The X12 CARC official list was last reviewed on May 1, 2026, and the code remains active with no changes to its description.
What is the difference between PR-1 and CO-1?
PR-1 and CO-1 use the same reason code (1, meaning Deductible Amount) but different group codes. PR-1 (Patient Responsibility) means the patient owes the deductible balance. The provider bills the patient. CO-1 (Contractual Obligation) means the provider absorbs the deductible as a write-off.
The patient cannot be billed.
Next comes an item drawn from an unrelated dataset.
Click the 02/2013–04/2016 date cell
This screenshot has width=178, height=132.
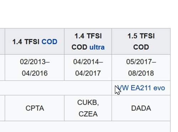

See the CO-45 denial code for the most common CO write-off that appears alongside PR-1.
What is the 2026 Medicare Part B deductible for PR-1 billing?
The 2026 Medicare Part B annual deductible is $283, an increase of $26 from $257 in 2025. CMS published this figure on November 14, 2025. PR-1 fires on Medicare Part B claims until the patient has paid $283 toward their annual deductible.
After the deductible is satisfied, Medicare pays 80% of the allowed amount and the patient owes 20% coinsurance, which appears as PR-2.
Can you appeal a PR-1 denial?
A valid PR-1 denial (where the deductible actually hasn’t been met) isn’t appealable in the traditional sense. You can dispute the deductible calculation if the payer applied the wrong amount.
You can submit a corrected claim if the service was miscoded as diagnostic when it should have processed as ACA preventive care. You can appeal if the secondary plan’s coordination of benefits should have covered the deductible.
What is PR-1 in medical billing for an HDHP?
In medical billing, pr 1 in medical billing fires most frequently on High Deductible Health Plan (HDHP) claims because HDHP deductibles can reach $9,450 for individuals in 2026 under IRS 2026 HDHP deductible limits.
HDHP patients often don’t meet their deductible until late in the plan year. PR-1 on an HDHP claim is valid and expected. Bill the patient for the applied deductible amount and offer a payment plan for large balances.